[DATASET EXCERPTS]

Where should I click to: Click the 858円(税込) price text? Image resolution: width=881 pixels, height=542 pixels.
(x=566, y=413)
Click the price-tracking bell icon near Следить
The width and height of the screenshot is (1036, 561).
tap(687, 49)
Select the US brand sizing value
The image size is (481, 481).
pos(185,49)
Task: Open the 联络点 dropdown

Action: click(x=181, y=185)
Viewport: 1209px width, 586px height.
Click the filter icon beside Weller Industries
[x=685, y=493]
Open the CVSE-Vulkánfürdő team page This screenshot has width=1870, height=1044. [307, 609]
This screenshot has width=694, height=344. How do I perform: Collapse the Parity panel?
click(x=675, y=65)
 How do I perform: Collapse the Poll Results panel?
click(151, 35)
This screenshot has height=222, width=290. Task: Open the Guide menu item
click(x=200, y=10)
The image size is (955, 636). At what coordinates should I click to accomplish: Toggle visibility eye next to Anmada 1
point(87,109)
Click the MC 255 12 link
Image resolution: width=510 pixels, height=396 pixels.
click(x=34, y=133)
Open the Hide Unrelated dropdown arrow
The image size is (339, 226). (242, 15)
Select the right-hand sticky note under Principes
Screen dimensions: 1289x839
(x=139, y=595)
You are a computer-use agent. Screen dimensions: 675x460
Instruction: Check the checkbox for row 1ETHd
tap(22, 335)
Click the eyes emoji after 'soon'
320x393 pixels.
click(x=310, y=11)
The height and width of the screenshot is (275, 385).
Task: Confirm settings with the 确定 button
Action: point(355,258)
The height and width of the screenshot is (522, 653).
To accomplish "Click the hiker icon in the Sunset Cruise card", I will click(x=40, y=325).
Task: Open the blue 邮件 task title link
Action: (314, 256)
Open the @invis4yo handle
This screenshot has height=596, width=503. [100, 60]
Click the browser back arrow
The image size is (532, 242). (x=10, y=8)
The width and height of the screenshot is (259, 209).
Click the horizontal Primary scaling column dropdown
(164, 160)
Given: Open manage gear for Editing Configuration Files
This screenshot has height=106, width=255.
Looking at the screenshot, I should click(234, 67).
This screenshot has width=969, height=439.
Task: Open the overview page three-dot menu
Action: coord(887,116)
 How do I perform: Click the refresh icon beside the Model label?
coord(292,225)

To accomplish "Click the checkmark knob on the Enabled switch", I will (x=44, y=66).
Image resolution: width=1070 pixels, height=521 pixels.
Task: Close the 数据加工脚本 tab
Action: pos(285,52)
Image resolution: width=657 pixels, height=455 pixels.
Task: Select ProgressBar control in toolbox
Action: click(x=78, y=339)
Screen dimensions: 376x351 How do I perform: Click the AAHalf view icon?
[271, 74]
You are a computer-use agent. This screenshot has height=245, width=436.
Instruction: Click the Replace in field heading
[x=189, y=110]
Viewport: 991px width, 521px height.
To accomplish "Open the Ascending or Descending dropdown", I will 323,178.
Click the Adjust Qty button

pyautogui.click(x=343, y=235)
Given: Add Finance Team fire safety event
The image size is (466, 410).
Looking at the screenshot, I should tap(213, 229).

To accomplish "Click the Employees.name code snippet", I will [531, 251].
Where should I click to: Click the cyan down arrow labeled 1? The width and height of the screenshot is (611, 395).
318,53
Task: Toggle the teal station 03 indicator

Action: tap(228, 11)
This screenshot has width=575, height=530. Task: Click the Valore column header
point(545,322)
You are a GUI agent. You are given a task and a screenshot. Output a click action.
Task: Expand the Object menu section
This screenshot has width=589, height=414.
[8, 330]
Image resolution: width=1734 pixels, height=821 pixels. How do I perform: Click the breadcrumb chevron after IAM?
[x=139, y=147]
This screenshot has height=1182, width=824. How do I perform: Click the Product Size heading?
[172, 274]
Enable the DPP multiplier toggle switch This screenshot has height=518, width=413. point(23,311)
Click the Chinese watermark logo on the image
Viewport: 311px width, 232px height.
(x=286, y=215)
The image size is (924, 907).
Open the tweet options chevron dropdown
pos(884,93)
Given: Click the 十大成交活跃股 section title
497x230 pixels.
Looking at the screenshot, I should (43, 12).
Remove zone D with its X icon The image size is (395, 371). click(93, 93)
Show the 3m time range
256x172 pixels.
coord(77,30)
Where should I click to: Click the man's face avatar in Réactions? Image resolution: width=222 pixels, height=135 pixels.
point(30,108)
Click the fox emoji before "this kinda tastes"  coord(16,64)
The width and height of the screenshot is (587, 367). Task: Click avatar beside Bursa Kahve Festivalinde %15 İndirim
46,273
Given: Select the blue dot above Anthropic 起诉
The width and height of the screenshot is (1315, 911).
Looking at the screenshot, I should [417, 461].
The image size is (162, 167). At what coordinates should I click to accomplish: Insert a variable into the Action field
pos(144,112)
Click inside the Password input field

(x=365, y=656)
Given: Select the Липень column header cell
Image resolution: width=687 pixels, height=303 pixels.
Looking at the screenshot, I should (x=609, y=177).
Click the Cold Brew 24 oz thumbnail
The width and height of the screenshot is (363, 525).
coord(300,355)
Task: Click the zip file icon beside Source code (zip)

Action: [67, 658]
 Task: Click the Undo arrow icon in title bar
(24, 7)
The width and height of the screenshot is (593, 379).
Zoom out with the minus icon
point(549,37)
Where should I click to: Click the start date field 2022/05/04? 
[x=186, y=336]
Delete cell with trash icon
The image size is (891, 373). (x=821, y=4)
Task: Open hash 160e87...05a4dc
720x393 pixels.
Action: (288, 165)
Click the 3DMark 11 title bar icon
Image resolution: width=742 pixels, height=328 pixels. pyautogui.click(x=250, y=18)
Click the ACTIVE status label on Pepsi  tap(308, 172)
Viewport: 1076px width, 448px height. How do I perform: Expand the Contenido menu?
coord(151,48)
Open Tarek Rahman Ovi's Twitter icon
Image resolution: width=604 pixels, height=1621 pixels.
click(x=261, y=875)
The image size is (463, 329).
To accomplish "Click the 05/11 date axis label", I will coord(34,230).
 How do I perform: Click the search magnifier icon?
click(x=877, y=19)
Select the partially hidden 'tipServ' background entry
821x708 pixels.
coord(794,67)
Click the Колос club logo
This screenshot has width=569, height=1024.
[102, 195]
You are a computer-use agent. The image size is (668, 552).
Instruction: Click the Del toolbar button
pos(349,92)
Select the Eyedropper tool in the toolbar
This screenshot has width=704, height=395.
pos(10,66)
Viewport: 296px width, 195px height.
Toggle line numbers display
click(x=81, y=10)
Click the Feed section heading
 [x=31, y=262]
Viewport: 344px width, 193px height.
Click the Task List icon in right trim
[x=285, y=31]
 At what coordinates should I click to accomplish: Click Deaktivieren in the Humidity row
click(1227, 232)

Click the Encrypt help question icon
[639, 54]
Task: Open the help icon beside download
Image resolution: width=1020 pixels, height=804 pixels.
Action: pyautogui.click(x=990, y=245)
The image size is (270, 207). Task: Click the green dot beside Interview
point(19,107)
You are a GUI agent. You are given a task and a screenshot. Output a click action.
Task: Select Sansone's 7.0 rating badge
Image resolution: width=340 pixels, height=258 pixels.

[/DATASET EXCERPTS]

◆ HOW TO COMPLETE THIS TASK: Only an exact copy of the data above will do.

◆ THE ANSWER:
Where should I click to: Click the 858円(税込) price text? Image resolution: width=881 pixels, height=542 pixels.
(x=566, y=413)
Click the price-tracking bell icon near Следить
The width and height of the screenshot is (1036, 561).
tap(687, 49)
Select the US brand sizing value
The image size is (481, 481).
pos(185,49)
Task: Open the 联络点 dropdown

Action: click(x=181, y=185)
Viewport: 1209px width, 586px height.
Click the filter icon beside Weller Industries
[x=685, y=493]
Open the CVSE-Vulkánfürdő team page This screenshot has width=1870, height=1044. [307, 609]
This screenshot has width=694, height=344. How do I perform: Collapse the Parity panel?
click(x=675, y=65)
 How do I perform: Collapse the Poll Results panel?
click(151, 35)
This screenshot has height=222, width=290. Task: Open the Guide menu item
click(x=200, y=10)
The image size is (955, 636). At what coordinates should I click to accomplish: Toggle visibility eye next to Anmada 1
point(87,109)
Click the MC 255 12 link
Image resolution: width=510 pixels, height=396 pixels.
click(x=34, y=133)
Open the Hide Unrelated dropdown arrow
The image size is (339, 226). (242, 15)
Select the right-hand sticky note under Principes
Screen dimensions: 1289x839
(x=139, y=595)
You are a computer-use agent. Screen dimensions: 675x460
Instruction: Check the checkbox for row 1ETHd
tap(22, 335)
Click the eyes emoji after 'soon'
320x393 pixels.
click(x=310, y=11)
The height and width of the screenshot is (275, 385).
Task: Confirm settings with the 确定 button
Action: point(355,258)
The height and width of the screenshot is (522, 653).
To accomplish "Click the hiker icon in the Sunset Cruise card", I will click(x=40, y=325).
Task: Open the blue 邮件 task title link
Action: (314, 256)
Open the @invis4yo handle
This screenshot has height=596, width=503. [100, 60]
Click the browser back arrow
The image size is (532, 242). (x=10, y=8)
The width and height of the screenshot is (259, 209).
Click the horizontal Primary scaling column dropdown
(164, 160)
Given: Open manage gear for Editing Configuration Files
This screenshot has height=106, width=255.
Looking at the screenshot, I should click(234, 67).
This screenshot has width=969, height=439.
Task: Open the overview page three-dot menu
Action: coord(887,116)
 How do I perform: Click the refresh icon beside the Model label?
coord(292,225)

To accomplish "Click the checkmark knob on the Enabled switch", I will (x=44, y=66).
Image resolution: width=1070 pixels, height=521 pixels.
Task: Close the 数据加工脚本 tab
Action: pos(285,52)
Image resolution: width=657 pixels, height=455 pixels.
Task: Select ProgressBar control in toolbox
Action: click(x=78, y=339)
Screen dimensions: 376x351 How do I perform: Click the AAHalf view icon?
[271, 74]
You are a computer-use agent. This screenshot has height=245, width=436.
Instruction: Click the Replace in field heading
[x=189, y=110]
Viewport: 991px width, 521px height.
To accomplish "Open the Ascending or Descending dropdown", I will 323,178.
Click the Adjust Qty button

pyautogui.click(x=343, y=235)
Given: Add Finance Team fire safety event
The image size is (466, 410).
Looking at the screenshot, I should tap(213, 229).

To accomplish "Click the Employees.name code snippet", I will [531, 251].
Where should I click to: Click the cyan down arrow labeled 1? The width and height of the screenshot is (611, 395).
318,53
Task: Toggle the teal station 03 indicator

Action: tap(228, 11)
This screenshot has width=575, height=530. Task: Click the Valore column header
point(545,322)
You are a GUI agent. You are given a task and a screenshot. Output a click action.
Task: Expand the Object menu section
This screenshot has width=589, height=414.
[8, 330]
Image resolution: width=1734 pixels, height=821 pixels. How do I perform: Click the breadcrumb chevron after IAM?
[x=139, y=147]
This screenshot has height=1182, width=824. How do I perform: Click the Product Size heading?
[172, 274]
Enable the DPP multiplier toggle switch This screenshot has height=518, width=413. point(23,311)
Click the Chinese watermark logo on the image
Viewport: 311px width, 232px height.
(x=286, y=215)
The image size is (924, 907).
Open the tweet options chevron dropdown
pos(884,93)
Given: Click the 十大成交活跃股 section title
497x230 pixels.
Looking at the screenshot, I should (43, 12).
Remove zone D with its X icon The image size is (395, 371). click(93, 93)
Show the 3m time range
256x172 pixels.
coord(77,30)
Where should I click to: Click the man's face avatar in Réactions? Image resolution: width=222 pixels, height=135 pixels.
point(30,108)
Click the fox emoji before "this kinda tastes"  coord(16,64)
The width and height of the screenshot is (587, 367). Task: Click avatar beside Bursa Kahve Festivalinde %15 İndirim
46,273
Given: Select the blue dot above Anthropic 起诉
The width and height of the screenshot is (1315, 911).
Looking at the screenshot, I should [417, 461].
The image size is (162, 167). At what coordinates should I click to accomplish: Insert a variable into the Action field
pos(144,112)
Click inside the Password input field

(x=365, y=656)
Given: Select the Липень column header cell
Image resolution: width=687 pixels, height=303 pixels.
Looking at the screenshot, I should (x=609, y=177).
Click the Cold Brew 24 oz thumbnail
The width and height of the screenshot is (363, 525).
coord(300,355)
Task: Click the zip file icon beside Source code (zip)

Action: [67, 658]
 Task: Click the Undo arrow icon in title bar
(24, 7)
The width and height of the screenshot is (593, 379).
Zoom out with the minus icon
point(549,37)
Where should I click to: Click the start date field 2022/05/04? 
[x=186, y=336]
Delete cell with trash icon
The image size is (891, 373). (x=821, y=4)
Task: Open hash 160e87...05a4dc
720x393 pixels.
Action: (288, 165)
Click the 3DMark 11 title bar icon
Image resolution: width=742 pixels, height=328 pixels. pyautogui.click(x=250, y=18)
Click the ACTIVE status label on Pepsi  tap(308, 172)
Viewport: 1076px width, 448px height. How do I perform: Expand the Contenido menu?
coord(151,48)
Open Tarek Rahman Ovi's Twitter icon
Image resolution: width=604 pixels, height=1621 pixels.
click(x=261, y=875)
The image size is (463, 329).
To accomplish "Click the 05/11 date axis label", I will coord(34,230).
 How do I perform: Click the search magnifier icon?
click(x=877, y=19)
Select the partially hidden 'tipServ' background entry
821x708 pixels.
coord(794,67)
Click the Колос club logo
This screenshot has width=569, height=1024.
[102, 195]
You are a computer-use agent. The image size is (668, 552).
Instruction: Click the Del toolbar button
pos(349,92)
Select the Eyedropper tool in the toolbar
This screenshot has width=704, height=395.
pos(10,66)
Viewport: 296px width, 195px height.
Toggle line numbers display
click(x=81, y=10)
Click the Feed section heading
 [x=31, y=262]
Viewport: 344px width, 193px height.
Click the Task List icon in right trim
[x=285, y=31]
 At what coordinates should I click to accomplish: Click Deaktivieren in the Humidity row
click(1227, 232)

Click the Encrypt help question icon
[639, 54]
Task: Open the help icon beside download
Image resolution: width=1020 pixels, height=804 pixels.
Action: pyautogui.click(x=990, y=245)
The image size is (270, 207). Task: Click the green dot beside Interview
point(19,107)
You are a GUI agent. You are given a task and a screenshot. Output a click action.
Task: Select Sansone's 7.0 rating badge
Image resolution: width=340 pixels, height=258 pixels.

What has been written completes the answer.